Já o Ártico tem apresentado aquecimento desde a primavera do hemisfério norte, em um período que o relatório classifica como “incomum por sua magnitude e persistência”. Ainda em maio, a região apresentou temperaturas até 10°C mais elevadas que o normal, segundo o Copernicus. Em junho, bateu o recorde de 38°C, de acordo com a Organização Meteorológica Mundial (OMM).
O Copernicus também alertou que, em setembro deste ano, a cobertura glacial no mar ártico teve sua segunda menor extensão registrada desde o início da série histórica. “Em 2020, houve um declínio de rapidez incomum na cobertura de gelo durante junho e julho, na mesma região em que temperaturas acima da média foram registradas, pré-condicionando o mínimo de gelo marítimo a ser particularmente baixo este ano”, afirmou em nota à imprensa Carlo Buontempo, diretor do Copernicus.
É natural haver perda de gelo no Ártico nos meses de setembro (verão no Hemisfério Norte), quando a cobertura atinge o mínimo do ano, antes de se reconstruir e chegar ao nível máximo em março. Mas a perda é cada vez maior. “A combinação de temperaturas recorde e o baixo gelo marítimo no Ártico, em 2020, destacam a importância de melhorarmos e compreendermos mais o monitoramento em uma região que está aquecendo mais rápido que qualquer outro lugar no mundo”, disse Buontempo.

§ DADOS EXTRAÍDOS:
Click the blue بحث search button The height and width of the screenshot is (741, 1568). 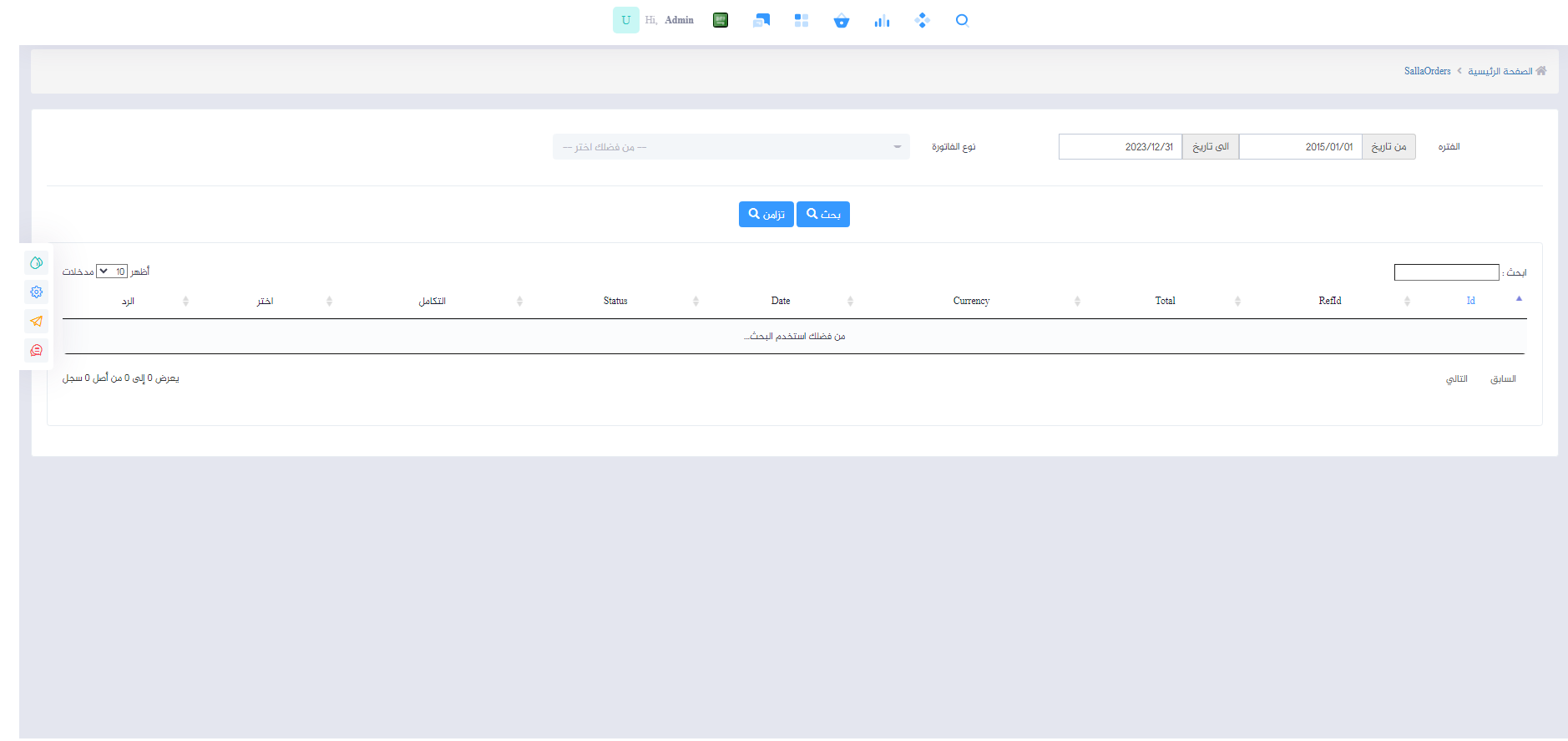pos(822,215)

--

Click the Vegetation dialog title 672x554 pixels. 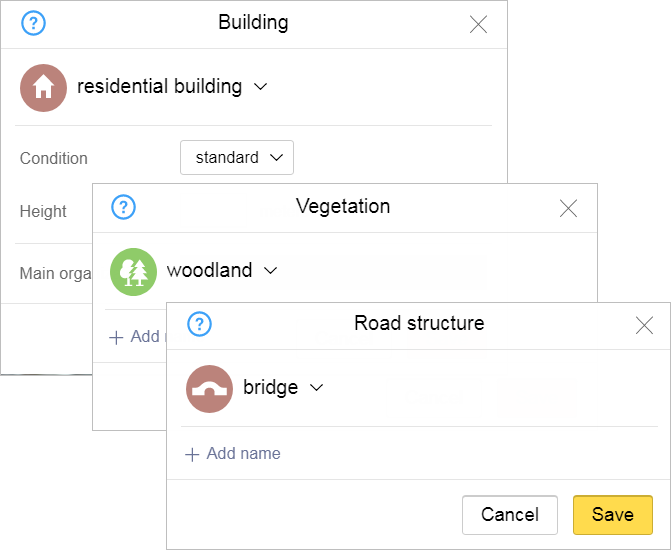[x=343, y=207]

--

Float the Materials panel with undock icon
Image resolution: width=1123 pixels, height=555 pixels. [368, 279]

§ INSTRUÇÕES:
**1)** Reproduza o trecho do texto sobre o Ártico compreendido entre "Já o Ártico" e "Meteorológica Mundial (OMM).", inclusive.
**2)** Enumere todos os meses do ano citados no texto sobre o Ártico, na ordem em que cada um aparece pela primeira vez.

§ RESPOSTAS EM SEQUÊNCIA:
**1)**
Já o Ártico tem apresentado aquecimento desde a primavera do hemisfério norte, em um período que o relatório classifica como “incomum por sua magnitude e persistência”. Ainda em maio, a região apresentou temperaturas até 10°C mais elevadas que o normal, segundo o Copernicus. Em junho, bateu o recorde de 38°C, de acordo com a Organização Meteorológica Mundial (OMM).

**2)** maio, junho, setembro, julho, março